Note that Trp-111 is H-bonded via a carboxylate to Fe-2 in almost the
same fashion as tyrosine 122 is linked to Fe-1. Analyzing the sequence
homologies among the class I R2 proteins with respect to positions 107 and 111 (E. coli numbering), one finds combinations like
tryptophan-tryptophan (e.g. E. coli), tyrosine
107-glutamine 111 (e.g. herpes simplex), or phenylalanine 107-glutamine 111 (e.g. mouse). Accordingly, in the Y177F
mutant R2 protein from mouse (corresponding to Y122F) no transient
tryptophan radicals can be observed.4 The
combination tryptophan (tyrosine)-tyrosine is not found among any class
I R2 protein so far sequenced. One might conclude that nature avoids
these combinations to have no competition for the stable radical
formation at the catalytically essential tyrosine site.

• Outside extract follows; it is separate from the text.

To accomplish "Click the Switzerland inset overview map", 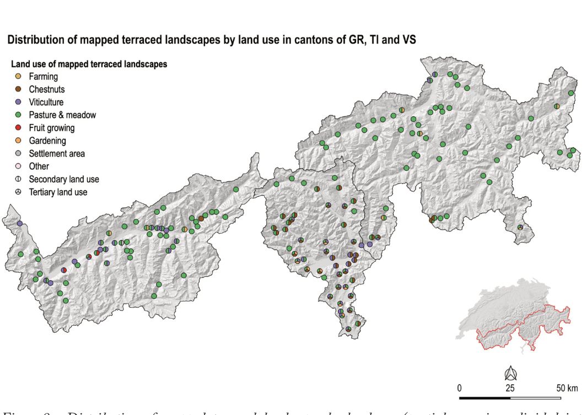I will tap(514, 315).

In class I ribonucleotide reductase a hydrogen-bonded chain of conserved amino acids is believed to transfer a radical from Tyr-122· in R2 to the active site in R1 during catalysis. Site-directed mutagenesis studies have revealed the importance of intact hydrogen bonding, but kinetic evidence is still lacking for a RTP during catalysis. The geometric arrangement of Trp-111 and Tyr-107 in R2 is reminiscent of the stacking configuration of the tyrosine residues 730 and 731 in the proposed RTP in protein R1. Both these tyrosine side chains in R1 are essential for catalysis: exchange of either of them to phenylalanine (Y730F or Y731F) results in an inactive enzyme, even though the positioning of the phenyl rings is unchanged (48). The present results in the mutant R2 protein, yet catalytically inactive, might model the RTP processes occurring between the R1 and R2 proteins during catalysis. Our kinetic and EPR results suggest that during reconstitution of Y122F and W107Y/Y122F a hydrogen radical is abstracted from Tyr(Trp)-107 via Trp-111 and Glu-204 by the iron site. This consecutive reaction of radical abstraction might resemble a consecutive radical transport from the active site in R1 to Tyr-122· in R2. In addition it presents the first kinetic evidence for the transfer of a radical (electron/proton) to the iron site.